Iran General News Gates questions notion of useful U.S.-Iran talks

Gates questions notion of useful U.S.-Iran talks


ImageReuters: U.S. Defense Secretary Robert Gates on Tuesday questioned whether the United States could have productive talks with Iranian President Mahmoud Ahmadinejad without first stepping up pressure on Tehran.

By David Morgan

ImageWASHINGTON, May 20 (Reuters) – U.S. Defense Secretary Robert Gates on Tuesday questioned whether the United States could have productive talks with Iranian President Mahmoud Ahmadinejad without first stepping up pressure on Tehran.

Gates, who a week ago spoke publicly in support of enhanced U.S.-Iranian engagement, said Washington may have had an opportunity to open useful discussions with Iran in 2003 and 2004 while the country was governed by the less hard-line Mohammad Khatami.

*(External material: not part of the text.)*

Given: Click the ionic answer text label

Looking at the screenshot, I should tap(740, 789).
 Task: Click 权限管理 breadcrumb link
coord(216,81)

"But what we have now is a resurgence of the original hard-line views of the Islamic revolutionaries," Gates said in response to lawmaker questions at a Senate defense appropriations hearing.

Gates' comments came at a time when dealing with Iran has become a central issue in the November presidential election campaign.

"The question is: do you have the kind of government in Iran now with whom there can be productive discussions on substantive issues? And I think that's an open question," Gates said.

"The key here is developing leverage, either through economic or diplomatic or military pressures on the Iranian government, so that they believe they must have talks with the United States because there is something they want from us, and that is, the relief of the pressure," he said.

His testimony coincides with a political sparring match between Democratic presidential front-runner Barack Obama and Republican John McCain over Obama's stated readiness to talk to Ahmadinejad and other U.S. adversaries if elected president.

President George W. Bush ignited a political firestorm on the issue with a May 15 speech to the Israeli parliament in which he said talking to "terrorists and radicals" was akin to appeasing Nazi Germany.

Democrats and some Republicans interpreted Bush's comments as being aimed at Obama, prompting critics to note Republican President Ronald Reagan's readiness to talk to the Soviet Union while decrying the communist state as "the Evil Empire."

"We have seen the president's comment about appeasement with terrorists. But if we do not have dialogue with Iran … we're missing a great opportunity to avoid a future conflict," Republican Sen. Arlen Specter of Pennsylvania told Gates.

Gates said at a diplomatic forum last week that the United States needed to develop "leverage" over the Iranians "and then sit down and talk with them." His remarks raised questions about a possible conflict with Bush's position.

But on Tuesday, he refused to be drawn in by Specter on Bush and Iran: "I don't know exactly what the president said. I believe he said it was appeasement to talk to terrorists."

He also asserted that past success in talks with U.S. adversaries such as the Soviet Union has been accompanied by pressure from Washington, including Reagan's massive arms buildup against the Soviets in the early 1980s.

A former CIA director with a long career in international affairs, Gates said the Bush administration may have had the chance for productive talks with Tehran in 2003 and 2004 after the U.S. military had toppled Saddam Hussein in Iraq and the Taliban regime in Afghanistan, both neighbors of Iran.

"The Iranians clearly were very concerned about what we might do next in 2003 and 2004, and you did have a different government there," the U.S. defense chief said.

"The administration was in fact having talks with the Iranians at that time on a wide range of issues. And I have forgotten why those talks were called off. That may have been an opportunity."

Under questioning by Democratic Sen. Patrick Leahy of Vermont, Gates refused to say definitively that the United States lost an opportunity to engage Iran.